BEGIN SUPPLIED PASSAGE
Right hip pain with posterior swelling

by Pam
(Portland, OR)

Patrick's Faber test

Patrick's Faber test

Right hip pain with posterior swelling is a not uncommon complaint. It could be any one of many things.

Hello:

I am a big advocate of Chiropractic treatments. I have had right-side, posterior hip pain for 9 months. I can see swelling above the joint looking at my back in a mirror. I have pain while lying on the hip but not when lying on my back. However, it is very painful to climb stairs and upon standing from a sitting position.

It came on suddenly upon rising from bed one morning. Walking is not affected, but I can no longer run or run up stairs as I used too.

I am a female, 63 years old with a BMI within body weight and height, but at the top of the range now. (135 at 5' 2") previously I was 120 lbs. at 120 lbs.

I had extensive foot surgery 1 1/2 years ago to correct hammer toes bunion and a detached plantar plate. My podiatrist pinned my second and third toes, but not the fourth or fifth. My foot now does not properly hit with all toes on a walking surface due to this. The pain sometimes radiates up my anterior lower (calf) leg, painfully to the knee, as well as the hip pain. So, I am not sure if it's my hip is causing this or my foot.

I can use my elliptical machine without pain...it's climbing stairs that is the most painful and it REALLY hurts. We have a two-story house. A pinching feeling that runs deeply into my hip and into my knee. I feel as though I cannot 'push' my weight up on the right side. I have had two adjustments by my chiropractor, 3 months ago.
END SUPPLIED PASSAGE
BEGIN PROVIDED INFORMATION
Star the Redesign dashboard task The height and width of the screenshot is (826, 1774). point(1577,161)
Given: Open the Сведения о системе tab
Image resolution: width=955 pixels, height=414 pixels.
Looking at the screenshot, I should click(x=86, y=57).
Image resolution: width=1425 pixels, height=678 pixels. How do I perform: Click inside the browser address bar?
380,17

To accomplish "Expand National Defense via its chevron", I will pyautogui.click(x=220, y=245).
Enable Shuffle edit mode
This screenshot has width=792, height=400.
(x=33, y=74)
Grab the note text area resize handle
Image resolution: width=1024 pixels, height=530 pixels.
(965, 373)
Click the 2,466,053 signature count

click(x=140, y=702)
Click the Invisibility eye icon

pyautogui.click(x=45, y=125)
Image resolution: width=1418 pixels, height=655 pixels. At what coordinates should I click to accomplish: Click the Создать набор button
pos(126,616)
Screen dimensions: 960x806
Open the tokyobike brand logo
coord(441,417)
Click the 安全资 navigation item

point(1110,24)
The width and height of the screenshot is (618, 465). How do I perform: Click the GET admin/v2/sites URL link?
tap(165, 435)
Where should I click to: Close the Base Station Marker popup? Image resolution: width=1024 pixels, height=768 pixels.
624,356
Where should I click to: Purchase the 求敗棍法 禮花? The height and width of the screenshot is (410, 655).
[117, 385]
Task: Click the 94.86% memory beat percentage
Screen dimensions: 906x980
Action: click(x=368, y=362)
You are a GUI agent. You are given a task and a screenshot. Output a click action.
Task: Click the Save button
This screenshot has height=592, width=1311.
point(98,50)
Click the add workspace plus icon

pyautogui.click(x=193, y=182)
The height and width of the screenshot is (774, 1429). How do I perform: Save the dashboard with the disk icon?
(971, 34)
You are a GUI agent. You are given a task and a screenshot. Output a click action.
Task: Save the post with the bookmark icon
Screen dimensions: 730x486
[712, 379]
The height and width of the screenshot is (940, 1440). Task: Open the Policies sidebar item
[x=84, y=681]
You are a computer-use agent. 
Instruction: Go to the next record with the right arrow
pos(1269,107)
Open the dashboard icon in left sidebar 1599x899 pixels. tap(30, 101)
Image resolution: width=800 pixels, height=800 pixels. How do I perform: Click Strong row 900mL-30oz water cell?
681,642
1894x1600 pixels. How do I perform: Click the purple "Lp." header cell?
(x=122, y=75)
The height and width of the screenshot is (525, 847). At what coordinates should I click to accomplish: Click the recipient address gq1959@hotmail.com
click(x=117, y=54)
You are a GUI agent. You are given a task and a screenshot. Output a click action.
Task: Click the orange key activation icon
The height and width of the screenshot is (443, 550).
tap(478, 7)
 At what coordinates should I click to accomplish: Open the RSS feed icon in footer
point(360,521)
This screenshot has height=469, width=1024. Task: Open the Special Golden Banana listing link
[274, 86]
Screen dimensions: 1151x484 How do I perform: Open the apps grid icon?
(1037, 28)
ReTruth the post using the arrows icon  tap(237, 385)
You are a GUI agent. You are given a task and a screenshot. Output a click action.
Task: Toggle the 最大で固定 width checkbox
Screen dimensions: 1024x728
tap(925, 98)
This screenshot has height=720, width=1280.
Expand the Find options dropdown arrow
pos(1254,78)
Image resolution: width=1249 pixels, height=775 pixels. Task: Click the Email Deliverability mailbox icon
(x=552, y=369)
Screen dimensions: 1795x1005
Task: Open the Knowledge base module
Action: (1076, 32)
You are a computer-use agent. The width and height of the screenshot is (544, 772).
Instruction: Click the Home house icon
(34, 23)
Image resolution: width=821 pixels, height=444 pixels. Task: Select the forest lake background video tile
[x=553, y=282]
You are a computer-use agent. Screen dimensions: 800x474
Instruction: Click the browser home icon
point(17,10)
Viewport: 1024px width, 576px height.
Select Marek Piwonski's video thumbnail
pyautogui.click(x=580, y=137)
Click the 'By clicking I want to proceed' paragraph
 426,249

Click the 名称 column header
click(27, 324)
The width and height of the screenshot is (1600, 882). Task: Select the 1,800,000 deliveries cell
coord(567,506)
END PROVIDED INFORMATION
TASK REQUIREMENTS
#1 Can you retype the stretch of the hip pain post from "I am a female, 63" through "at 120 lbs." word for word?
#2 Could you continue the hip pain post from the point where it stops?

RESPONSE LIST
#1
I am a female, 63 years old with a BMI within body weight and height, but at the top of the range now. (135 at 5' 2") previously I was 120 lbs. at 120 lbs.

#2
For the record, I also have uneven leg lengths. My left leg being longer by 3/4" and 1 1/2" in circumference, since birth. But, I have been athletic and in good shape mostly until now. I have gained close to 20 lbs in the past year, due to lack of ability to do things and pain. Possibly that is the problem. I am trying to lose it now.

Thank you.

Dear Pam,
A short leg as much as 3/4" is associated with a much higher incidence of hip arthritis, and knee too, so that's where we should start.

Lie on your back and pull first the normal knee to your chest, then to the opposite shoulder, and then make a circle of your hip using the knee as a lever. Remember what you feel.
Now repeat with the naughty leg. Is there a distinct difference? Describe it to me.

Now do the Faber test, first with your normal leg, and then repeat with the painful hip. What's the difference?

Change of gait certainly can have a knock affect in the knee, hip and lower back, but let's start with the above tests.

Let me know, keeping to this thread.